Development of a semi-Lagrangian advection scheme for the NEMO ocean model (3.1)

Abstract

Abstract. As resolutions of ocean circulation models increase, the advective Courant number – the ratio between the distance travelled by a fluid parcel in one time step and the grid size – becomes the most stringent factor limiting model time steps. Some atmospheric models have escaped this limit by using an implicit or semi-implicit semi-Lagrangian formulation of advection, which calculates materially conserved fluid properties along trajectories which follow the fluid motion and end at prescribed grid points. Unfortunately, this formulation is not straightforward in ocean contexts, where the irregular, interior boundaries imposed by the shore and bottom orography are incompatible with traditional trajectory calculations.
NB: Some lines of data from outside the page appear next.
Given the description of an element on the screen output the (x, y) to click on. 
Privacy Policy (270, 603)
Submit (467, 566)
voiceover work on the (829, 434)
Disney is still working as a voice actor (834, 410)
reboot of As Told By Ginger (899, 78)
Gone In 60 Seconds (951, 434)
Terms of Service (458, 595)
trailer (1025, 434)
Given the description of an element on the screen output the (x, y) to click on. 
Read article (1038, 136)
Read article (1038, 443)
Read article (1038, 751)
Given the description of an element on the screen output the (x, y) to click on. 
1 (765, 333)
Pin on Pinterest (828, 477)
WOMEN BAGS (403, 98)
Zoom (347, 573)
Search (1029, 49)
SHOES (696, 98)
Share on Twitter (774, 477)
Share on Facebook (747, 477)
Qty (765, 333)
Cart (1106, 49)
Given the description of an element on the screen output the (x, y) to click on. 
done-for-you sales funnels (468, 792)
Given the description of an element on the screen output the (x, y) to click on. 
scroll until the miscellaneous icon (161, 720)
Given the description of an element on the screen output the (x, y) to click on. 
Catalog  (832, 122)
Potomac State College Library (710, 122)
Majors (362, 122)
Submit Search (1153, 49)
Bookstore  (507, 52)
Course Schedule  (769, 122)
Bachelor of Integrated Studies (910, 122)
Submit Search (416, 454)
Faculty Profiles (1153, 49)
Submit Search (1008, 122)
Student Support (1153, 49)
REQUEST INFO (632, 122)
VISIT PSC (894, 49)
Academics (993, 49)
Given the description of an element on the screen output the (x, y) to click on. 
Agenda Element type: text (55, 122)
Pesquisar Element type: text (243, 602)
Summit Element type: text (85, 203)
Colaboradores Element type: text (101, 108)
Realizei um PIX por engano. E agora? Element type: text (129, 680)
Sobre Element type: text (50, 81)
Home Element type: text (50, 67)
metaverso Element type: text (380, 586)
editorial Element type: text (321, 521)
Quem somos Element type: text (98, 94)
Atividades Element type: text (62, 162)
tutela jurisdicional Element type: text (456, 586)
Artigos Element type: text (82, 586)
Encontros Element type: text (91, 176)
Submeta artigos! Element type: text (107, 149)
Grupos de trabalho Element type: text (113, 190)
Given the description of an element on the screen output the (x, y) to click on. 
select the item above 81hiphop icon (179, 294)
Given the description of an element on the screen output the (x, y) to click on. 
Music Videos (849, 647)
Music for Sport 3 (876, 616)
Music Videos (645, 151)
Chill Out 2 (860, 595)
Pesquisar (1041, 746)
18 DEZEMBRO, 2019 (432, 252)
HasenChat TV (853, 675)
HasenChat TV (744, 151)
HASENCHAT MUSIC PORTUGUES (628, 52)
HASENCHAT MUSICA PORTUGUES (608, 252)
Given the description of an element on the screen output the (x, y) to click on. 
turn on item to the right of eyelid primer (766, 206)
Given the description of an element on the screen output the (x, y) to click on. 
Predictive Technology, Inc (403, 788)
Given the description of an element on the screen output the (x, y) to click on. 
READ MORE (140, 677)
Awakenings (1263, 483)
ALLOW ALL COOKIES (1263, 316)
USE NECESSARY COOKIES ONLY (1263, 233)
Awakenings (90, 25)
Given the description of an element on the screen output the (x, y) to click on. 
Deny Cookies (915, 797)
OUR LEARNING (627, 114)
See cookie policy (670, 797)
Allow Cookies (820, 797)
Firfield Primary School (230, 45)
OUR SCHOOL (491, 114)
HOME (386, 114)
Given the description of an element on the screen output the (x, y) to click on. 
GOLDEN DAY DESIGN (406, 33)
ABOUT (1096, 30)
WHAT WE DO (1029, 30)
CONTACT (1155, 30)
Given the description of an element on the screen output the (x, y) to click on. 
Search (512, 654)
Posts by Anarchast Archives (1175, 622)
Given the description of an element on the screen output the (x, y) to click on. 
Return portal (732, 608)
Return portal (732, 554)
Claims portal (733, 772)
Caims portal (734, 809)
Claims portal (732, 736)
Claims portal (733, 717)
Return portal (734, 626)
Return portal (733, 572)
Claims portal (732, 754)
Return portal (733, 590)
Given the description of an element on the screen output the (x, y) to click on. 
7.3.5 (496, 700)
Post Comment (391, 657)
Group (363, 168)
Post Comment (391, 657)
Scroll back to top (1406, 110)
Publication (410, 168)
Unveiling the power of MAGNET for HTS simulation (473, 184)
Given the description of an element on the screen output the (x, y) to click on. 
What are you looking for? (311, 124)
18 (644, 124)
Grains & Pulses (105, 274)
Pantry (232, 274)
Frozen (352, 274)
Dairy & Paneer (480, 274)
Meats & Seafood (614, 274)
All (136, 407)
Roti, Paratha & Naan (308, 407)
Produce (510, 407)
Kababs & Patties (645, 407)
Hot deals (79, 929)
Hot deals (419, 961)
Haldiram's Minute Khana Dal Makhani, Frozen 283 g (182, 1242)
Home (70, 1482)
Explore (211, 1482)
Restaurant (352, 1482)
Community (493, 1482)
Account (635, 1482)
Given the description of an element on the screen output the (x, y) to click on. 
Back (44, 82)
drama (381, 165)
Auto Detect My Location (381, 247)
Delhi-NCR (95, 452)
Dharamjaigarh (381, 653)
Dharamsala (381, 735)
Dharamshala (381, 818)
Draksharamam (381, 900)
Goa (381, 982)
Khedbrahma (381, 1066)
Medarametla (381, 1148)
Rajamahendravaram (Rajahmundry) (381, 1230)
This work describes the adaptation of the semi-Lagrangian method as an advection module for an operational ocean model. We solve the difficulties of the ocean's internal boundaries by calculating parcel trajectories using a time-exponential formulation, which ensures that all parcel trajectories remain inside the ocean domain despite strong accelerations near the boundary. Additionally, we derive this method in a way that is compatible with the leapfrog time-stepping scheme used in the NEMO-OPA (Nucleus for European Modelling of the Ocean, Océan Parallélisé) ocean model, and we present simulation results for a simplified test case of flow past a model island and for 10-year free runs of the global ocean on the quarter-degree ORCA025 grid.